It would have been no solace to Coke to pour out his tale even if it had been a story that he could have told Nora. He was not stopped by the fact that he had gotten himself in the quarrel because he had insulted the name of the girt at his side. He did not think of it at that time. The whole thing was now extremely vague in outline to him and he only had a dull feeling of misery and loneliness. He wanted her to cheer him.

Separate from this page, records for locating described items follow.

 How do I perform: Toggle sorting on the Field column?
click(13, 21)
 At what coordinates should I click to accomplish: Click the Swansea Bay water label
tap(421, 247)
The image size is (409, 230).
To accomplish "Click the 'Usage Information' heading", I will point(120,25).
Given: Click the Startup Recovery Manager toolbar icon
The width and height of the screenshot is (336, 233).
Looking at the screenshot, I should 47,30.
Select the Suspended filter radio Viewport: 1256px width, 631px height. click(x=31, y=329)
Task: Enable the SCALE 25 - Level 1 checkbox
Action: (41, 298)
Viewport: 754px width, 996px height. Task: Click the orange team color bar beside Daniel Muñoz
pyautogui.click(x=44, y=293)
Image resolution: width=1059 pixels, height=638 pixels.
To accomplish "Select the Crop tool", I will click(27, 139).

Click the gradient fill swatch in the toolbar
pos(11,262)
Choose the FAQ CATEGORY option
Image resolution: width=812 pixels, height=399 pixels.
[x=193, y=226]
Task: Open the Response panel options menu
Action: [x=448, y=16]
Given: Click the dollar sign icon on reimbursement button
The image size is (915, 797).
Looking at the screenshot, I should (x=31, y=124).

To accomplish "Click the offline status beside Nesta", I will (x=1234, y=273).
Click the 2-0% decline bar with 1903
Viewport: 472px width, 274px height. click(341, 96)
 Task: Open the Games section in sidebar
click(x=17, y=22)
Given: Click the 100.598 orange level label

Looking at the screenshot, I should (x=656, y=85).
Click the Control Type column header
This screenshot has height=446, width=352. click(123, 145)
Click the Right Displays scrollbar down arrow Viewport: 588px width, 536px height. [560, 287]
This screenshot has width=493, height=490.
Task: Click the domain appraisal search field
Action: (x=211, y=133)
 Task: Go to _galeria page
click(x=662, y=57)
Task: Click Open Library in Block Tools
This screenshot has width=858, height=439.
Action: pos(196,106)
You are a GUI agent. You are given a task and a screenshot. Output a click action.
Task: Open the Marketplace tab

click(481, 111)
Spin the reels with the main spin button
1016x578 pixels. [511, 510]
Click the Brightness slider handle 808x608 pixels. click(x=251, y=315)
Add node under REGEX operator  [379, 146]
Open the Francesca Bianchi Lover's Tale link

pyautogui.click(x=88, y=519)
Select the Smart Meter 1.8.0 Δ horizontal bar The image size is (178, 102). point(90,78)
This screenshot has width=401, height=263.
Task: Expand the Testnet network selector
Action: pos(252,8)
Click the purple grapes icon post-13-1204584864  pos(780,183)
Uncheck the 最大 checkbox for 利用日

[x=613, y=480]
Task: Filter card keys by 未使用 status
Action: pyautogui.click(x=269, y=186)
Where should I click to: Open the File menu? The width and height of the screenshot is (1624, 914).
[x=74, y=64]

Nora laughed again. " Why, you're a regular little kid. Do you mean to say you've come out here sulking alone because of some nursery quarrel? " He was ruffled by her manner. It did not contain the cheering he required. " Oh, I don't know that I'm such a regular little kid," he said, sullenly. " The quarrel was not a nursery quarrel."

"Why don't you challenge him to a duel? " asked Nora, suddenly. She was watching him closely.

" Who?" said Coke.

" Coleman, you stupid," answered Nora.

They stared at each other, Coke paying her first the tribute of astonishment and then the tribute of admiration. "Why, how did you guess that?" he demanded.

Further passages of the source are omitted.